Happy Friday, all (better yet-the Friday of a holiday weekend!)! Woohoo to a post two weeks in a row! Since this post was only crafted over a week instead of months like the previous one, it will be a little shorter, but quick and to the point.
I wanted to share my five favorite baby books, or really, just my favorite baby books (there happen to be five, which is a nice number for a list). So, without further ado, these are my five favorite and most recommended baby books:
Us Americans are obsessed with the French. They seem to do everything so much better than us, don’t they? Their food, their clothes, their art… There are so many books about “The French Way of XYZ,” but I have to say that I was on board with most of what Druckerman reported about the way Parisians raise their children (and am seriously jealous of free, quality daycare, complete with food included!).
The new version of the book also includes Druckerman’s second book, “Bébé Day by Day: 100 Keys to French Parenting,” so you can purchase two books for the price of one! In Bébé Day by Day, Druckerman takes all of the little nuggets from Bringing up Bébé and puts them in a quick and easy reference list of sorts.
This was the second baby book that I read. I pulled it out when my daughter was only a few days old after the doula who did my placenta encapsulation had suggested doing the 5 S’s with our daughter to help comfort her.
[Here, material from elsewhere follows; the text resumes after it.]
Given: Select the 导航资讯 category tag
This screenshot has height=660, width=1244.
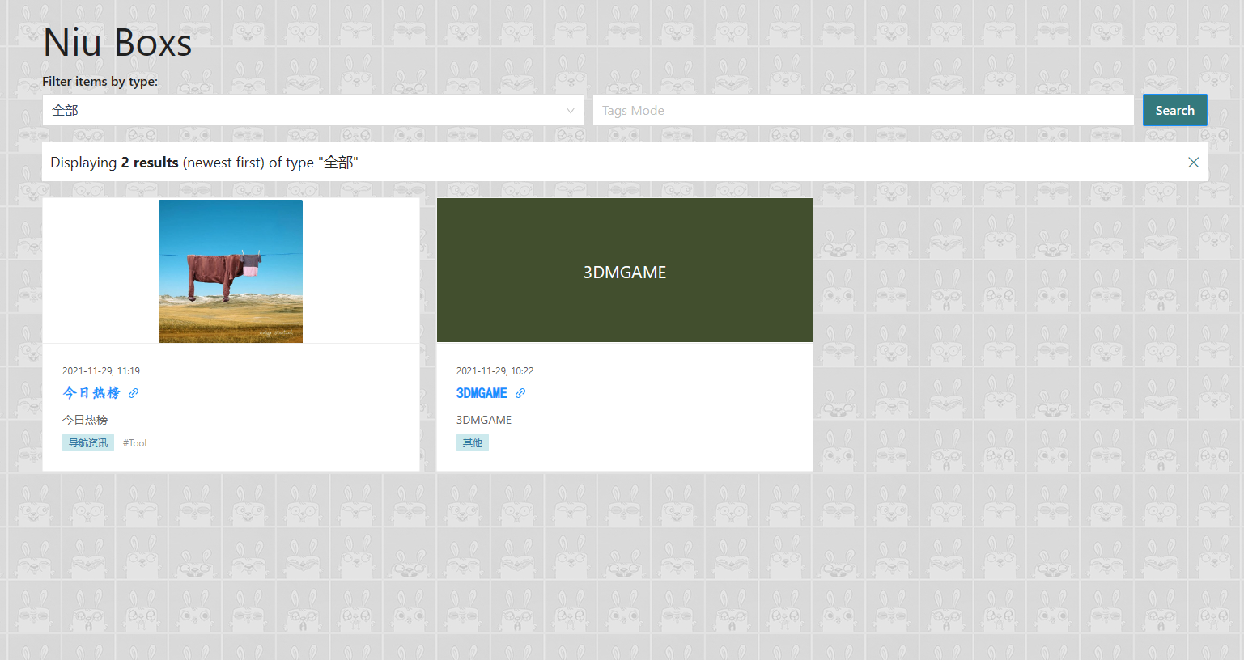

I would read it when I was stuck under a baby nursing or with her sleeping on me. Karp’s theory on the aptly named “fourth trimester” made complete sense to me and helped me feel better about the tough newborn period.
I had completely forgotten at the time (blame sleep deprivation?), but we had rented the video while I was still pregnant, but obviously hadn’t thought to give it a try. Did it work? Sometimes. I think that’s partially because it ended up that our daughter was crying due to not getting enough to eat and from silent reflux, and also because she didn’t like the swing that we were using at the time.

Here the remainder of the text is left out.